Dataset items
※
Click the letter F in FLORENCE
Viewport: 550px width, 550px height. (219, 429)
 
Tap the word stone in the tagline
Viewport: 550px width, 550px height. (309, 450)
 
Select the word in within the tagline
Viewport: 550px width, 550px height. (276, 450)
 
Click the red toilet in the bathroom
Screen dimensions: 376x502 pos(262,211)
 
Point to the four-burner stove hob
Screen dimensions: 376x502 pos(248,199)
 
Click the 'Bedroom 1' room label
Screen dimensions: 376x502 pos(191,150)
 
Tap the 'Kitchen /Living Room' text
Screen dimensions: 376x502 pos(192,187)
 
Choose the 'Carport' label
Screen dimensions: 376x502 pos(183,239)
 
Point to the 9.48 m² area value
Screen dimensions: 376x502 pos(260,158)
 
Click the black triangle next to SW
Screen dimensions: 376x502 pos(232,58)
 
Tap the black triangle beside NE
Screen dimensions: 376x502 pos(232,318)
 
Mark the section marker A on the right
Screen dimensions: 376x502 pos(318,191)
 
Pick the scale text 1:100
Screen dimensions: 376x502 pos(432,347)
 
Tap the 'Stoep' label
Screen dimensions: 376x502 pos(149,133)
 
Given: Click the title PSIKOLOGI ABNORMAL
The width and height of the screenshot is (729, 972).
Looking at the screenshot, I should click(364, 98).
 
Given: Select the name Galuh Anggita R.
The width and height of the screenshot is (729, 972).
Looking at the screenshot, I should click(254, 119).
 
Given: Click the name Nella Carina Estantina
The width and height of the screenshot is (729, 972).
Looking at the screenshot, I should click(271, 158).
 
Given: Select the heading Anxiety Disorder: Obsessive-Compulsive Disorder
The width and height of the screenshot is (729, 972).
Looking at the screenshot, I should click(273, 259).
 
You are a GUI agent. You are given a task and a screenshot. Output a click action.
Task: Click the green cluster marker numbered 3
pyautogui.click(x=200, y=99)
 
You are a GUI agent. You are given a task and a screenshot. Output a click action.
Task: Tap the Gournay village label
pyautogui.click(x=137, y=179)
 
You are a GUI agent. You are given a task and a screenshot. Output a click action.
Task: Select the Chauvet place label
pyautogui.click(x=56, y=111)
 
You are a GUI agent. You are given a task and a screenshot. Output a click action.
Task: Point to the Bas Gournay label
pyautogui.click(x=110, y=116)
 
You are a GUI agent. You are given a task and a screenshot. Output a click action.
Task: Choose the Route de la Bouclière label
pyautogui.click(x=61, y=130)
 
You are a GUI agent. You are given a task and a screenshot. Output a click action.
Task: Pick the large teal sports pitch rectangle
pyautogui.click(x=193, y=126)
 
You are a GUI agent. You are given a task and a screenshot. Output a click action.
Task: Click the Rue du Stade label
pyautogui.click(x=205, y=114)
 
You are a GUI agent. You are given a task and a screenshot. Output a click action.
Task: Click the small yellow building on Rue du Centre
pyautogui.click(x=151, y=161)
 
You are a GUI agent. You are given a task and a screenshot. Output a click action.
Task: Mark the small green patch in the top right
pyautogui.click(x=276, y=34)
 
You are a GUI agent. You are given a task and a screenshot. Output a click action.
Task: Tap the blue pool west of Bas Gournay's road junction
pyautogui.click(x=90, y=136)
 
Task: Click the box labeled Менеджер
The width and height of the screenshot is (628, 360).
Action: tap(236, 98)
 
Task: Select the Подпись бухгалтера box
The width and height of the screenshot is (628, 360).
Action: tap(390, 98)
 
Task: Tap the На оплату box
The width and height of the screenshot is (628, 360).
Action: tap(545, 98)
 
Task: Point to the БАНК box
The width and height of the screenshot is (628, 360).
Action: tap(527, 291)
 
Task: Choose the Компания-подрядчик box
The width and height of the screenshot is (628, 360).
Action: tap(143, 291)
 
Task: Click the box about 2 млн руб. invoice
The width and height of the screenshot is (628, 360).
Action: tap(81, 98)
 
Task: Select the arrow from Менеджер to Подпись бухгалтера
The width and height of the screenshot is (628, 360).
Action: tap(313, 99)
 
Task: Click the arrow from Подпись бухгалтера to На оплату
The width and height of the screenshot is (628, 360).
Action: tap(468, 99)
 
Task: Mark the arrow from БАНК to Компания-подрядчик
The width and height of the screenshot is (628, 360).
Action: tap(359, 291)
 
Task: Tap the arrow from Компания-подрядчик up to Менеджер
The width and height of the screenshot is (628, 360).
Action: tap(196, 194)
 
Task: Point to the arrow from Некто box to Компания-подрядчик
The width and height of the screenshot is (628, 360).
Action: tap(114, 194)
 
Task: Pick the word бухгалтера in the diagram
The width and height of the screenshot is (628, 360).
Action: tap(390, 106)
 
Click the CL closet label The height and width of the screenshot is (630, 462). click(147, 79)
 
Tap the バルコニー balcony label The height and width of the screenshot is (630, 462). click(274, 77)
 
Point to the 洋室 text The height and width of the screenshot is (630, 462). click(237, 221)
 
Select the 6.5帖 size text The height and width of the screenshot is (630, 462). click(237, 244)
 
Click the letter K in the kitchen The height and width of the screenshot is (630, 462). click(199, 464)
※
* _EXERCISE GOAL_: Rewrite all the entries above with "Screen dimensions" changed to "Display size" wherever it occurs. Leave every other part unchanged.

* _FINAL ANSWER_:
Click the letter F in FLORENCE
Viewport: 550px width, 550px height. (219, 429)
 
Tap the word stone in the tagline
Viewport: 550px width, 550px height. (309, 450)
 
Select the word in within the tagline
Viewport: 550px width, 550px height. (276, 450)
 
Click the red toilet in the bathroom
Display size: 376x502 pos(262,211)
 
Point to the four-burner stove hob
Display size: 376x502 pos(248,199)
 
Click the 'Bedroom 1' room label
Display size: 376x502 pos(191,150)
 
Tap the 'Kitchen /Living Room' text
Display size: 376x502 pos(192,187)
 
Choose the 'Carport' label
Display size: 376x502 pos(183,239)
 
Point to the 9.48 m² area value
Display size: 376x502 pos(260,158)
 
Click the black triangle next to SW
Display size: 376x502 pos(232,58)
 
Tap the black triangle beside NE
Display size: 376x502 pos(232,318)
 
Mark the section marker A on the right
Display size: 376x502 pos(318,191)
 
Pick the scale text 1:100
Display size: 376x502 pos(432,347)
 
Tap the 'Stoep' label
Display size: 376x502 pos(149,133)
 
Given: Click the title PSIKOLOGI ABNORMAL
The width and height of the screenshot is (729, 972).
Looking at the screenshot, I should click(364, 98).
 
Given: Select the name Galuh Anggita R.
The width and height of the screenshot is (729, 972).
Looking at the screenshot, I should click(254, 119).
 
Given: Click the name Nella Carina Estantina
The width and height of the screenshot is (729, 972).
Looking at the screenshot, I should click(271, 158).
 
Given: Select the heading Anxiety Disorder: Obsessive-Compulsive Disorder
The width and height of the screenshot is (729, 972).
Looking at the screenshot, I should click(273, 259).
 
You are a GUI agent. You are given a task and a screenshot. Output a click action.
Task: Click the green cluster marker numbered 3
pyautogui.click(x=200, y=99)
 
You are a GUI agent. You are given a task and a screenshot. Output a click action.
Task: Tap the Gournay village label
pyautogui.click(x=137, y=179)
 
You are a GUI agent. You are given a task and a screenshot. Output a click action.
Task: Select the Chauvet place label
pyautogui.click(x=56, y=111)
 
You are a GUI agent. You are given a task and a screenshot. Output a click action.
Task: Point to the Bas Gournay label
pyautogui.click(x=110, y=116)
 
You are a GUI agent. You are given a task and a screenshot. Output a click action.
Task: Choose the Route de la Bouclière label
pyautogui.click(x=61, y=130)
 
You are a GUI agent. You are given a task and a screenshot. Output a click action.
Task: Pick the large teal sports pitch rectangle
pyautogui.click(x=193, y=126)
 
You are a GUI agent. You are given a task and a screenshot. Output a click action.
Task: Click the Rue du Stade label
pyautogui.click(x=205, y=114)
 
You are a GUI agent. You are given a task and a screenshot. Output a click action.
Task: Click the small yellow building on Rue du Centre
pyautogui.click(x=151, y=161)
 
You are a GUI agent. You are given a task and a screenshot. Output a click action.
Task: Mark the small green patch in the top right
pyautogui.click(x=276, y=34)
 
You are a GUI agent. You are given a task and a screenshot. Output a click action.
Task: Tap the blue pool west of Bas Gournay's road junction
pyautogui.click(x=90, y=136)
 
Task: Click the box labeled Менеджер
The width and height of the screenshot is (628, 360).
Action: tap(236, 98)
 
Task: Select the Подпись бухгалтера box
The width and height of the screenshot is (628, 360).
Action: tap(390, 98)
 
Task: Tap the На оплату box
The width and height of the screenshot is (628, 360).
Action: tap(545, 98)
 
Task: Point to the БАНК box
The width and height of the screenshot is (628, 360).
Action: tap(527, 291)
 
Task: Choose the Компания-подрядчик box
The width and height of the screenshot is (628, 360).
Action: tap(143, 291)
 
Task: Click the box about 2 млн руб. invoice
The width and height of the screenshot is (628, 360).
Action: tap(81, 98)
 
Task: Select the arrow from Менеджер to Подпись бухгалтера
The width and height of the screenshot is (628, 360).
Action: tap(313, 99)
 
Task: Click the arrow from Подпись бухгалтера to На оплату
The width and height of the screenshot is (628, 360).
Action: tap(468, 99)
 
Task: Mark the arrow from БАНК to Компания-подрядчик
The width and height of the screenshot is (628, 360).
Action: tap(359, 291)
 
Task: Tap the arrow from Компания-подрядчик up to Менеджер
The width and height of the screenshot is (628, 360).
Action: tap(196, 194)
 
Task: Point to the arrow from Некто box to Компания-подрядчик
The width and height of the screenshot is (628, 360).
Action: tap(114, 194)
 
Task: Pick the word бухгалтера in the diagram
The width and height of the screenshot is (628, 360).
Action: tap(390, 106)
 
Click the CL closet label The height and width of the screenshot is (630, 462). click(147, 79)
 
Tap the バルコニー balcony label The height and width of the screenshot is (630, 462). click(274, 77)
 
Point to the 洋室 text The height and width of the screenshot is (630, 462). click(237, 221)
 
Select the 6.5帖 size text The height and width of the screenshot is (630, 462). click(237, 244)
 
Click the letter K in the kitchen The height and width of the screenshot is (630, 462). click(199, 464)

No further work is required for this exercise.